The moth's presence in California was confirmed in 2007. In view of its reportedly broad host range—it infests numerous fruit crops, ornamentals, vegetables, and other economically important plants—APHIS classified the LBAM as “actionable” and “quarantine significant,” and immediately initiated a program of quarantine and eradication. Petitioners contended that the LBAM is not demonstrably a pest of economic importance and is already too widespread to be eradicated, and thus should be declassified. They were unhappy with areawide spraying, even of pheromones, and argued for alternative management approaches. APHIS asked the NRC to provide a critical assessment of the science used to reach and defend its action.

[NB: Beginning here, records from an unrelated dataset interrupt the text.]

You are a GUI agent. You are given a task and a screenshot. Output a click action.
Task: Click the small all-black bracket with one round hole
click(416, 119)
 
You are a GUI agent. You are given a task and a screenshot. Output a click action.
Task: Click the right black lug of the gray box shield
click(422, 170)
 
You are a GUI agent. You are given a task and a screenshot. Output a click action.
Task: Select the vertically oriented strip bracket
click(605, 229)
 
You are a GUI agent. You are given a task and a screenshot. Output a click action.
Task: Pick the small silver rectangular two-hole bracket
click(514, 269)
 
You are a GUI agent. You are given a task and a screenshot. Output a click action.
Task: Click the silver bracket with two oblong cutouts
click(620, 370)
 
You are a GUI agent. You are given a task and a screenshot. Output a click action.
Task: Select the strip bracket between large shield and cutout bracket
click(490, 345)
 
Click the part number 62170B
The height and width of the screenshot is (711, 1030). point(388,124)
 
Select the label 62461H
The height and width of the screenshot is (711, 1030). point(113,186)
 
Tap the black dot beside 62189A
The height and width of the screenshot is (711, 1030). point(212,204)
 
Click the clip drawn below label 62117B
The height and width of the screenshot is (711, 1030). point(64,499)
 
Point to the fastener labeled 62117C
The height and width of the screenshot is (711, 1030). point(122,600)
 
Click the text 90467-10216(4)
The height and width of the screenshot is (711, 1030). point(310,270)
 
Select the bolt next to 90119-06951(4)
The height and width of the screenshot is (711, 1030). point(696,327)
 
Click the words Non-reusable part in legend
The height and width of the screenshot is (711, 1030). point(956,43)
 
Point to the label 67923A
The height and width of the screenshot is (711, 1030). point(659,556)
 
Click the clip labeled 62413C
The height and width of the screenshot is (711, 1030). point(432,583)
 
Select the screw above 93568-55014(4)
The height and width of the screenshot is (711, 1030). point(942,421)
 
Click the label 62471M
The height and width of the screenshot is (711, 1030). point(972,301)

Just as the NRC committee (which I chaired) was preparing its report, Making Catfish Bait out of Government Boys: The Fight against Cattle Ticks and the Transformation of the Yeoman South (University of Georgia Press, 2009) was published. The book's author, Claire Strom, described another federal arthropod eradication campaign launched a century earlier. In 1906, the USDA's Bureau of Animal Industry (BAI) implemented a program to eradicate the southern cattle tick from the United States in an effort to control babesiosis (Texas fever), a devastating protozoan disease of cattle vectored by the ticks. Then, as now, some citizens resented the program and questioned its feasibility. Although petitions were filed, these were mostly ignored. Some disgruntled citizens took another approach, dynamiting vats of cattle dip and, in the piney woods of Georgia, blowing away a 19-year-old BAI inspector with a shotgun blast.

Despite the violence, the program continued, and complete eradication (save for a small population in Florida) was proclaimed in 1943. The fate of the LBAM eradication effort is still undecided. However, the committee's report ( www.nap.edu/catalog.php?record_id=12762) recommended that APHIS provide a more robust scientific basis for its actions and articulate its justification more effectively.

Today's citizens still have access to firearms, but they also have unprecedented access to scientific information. It is to everyone's benefit that sound science be seen as the more persuasive tool, and the scientific community must ensure that information accessible to the public is also comprehensible. Effective communication is paramount in determining the outcome of any scientific dispute. As the Year of Public Understanding of Science draws to a close, the need for a well-informed, scientifically literate public has not diminished; let's hope that this is just the beginning of the Century of Public Understanding of Science.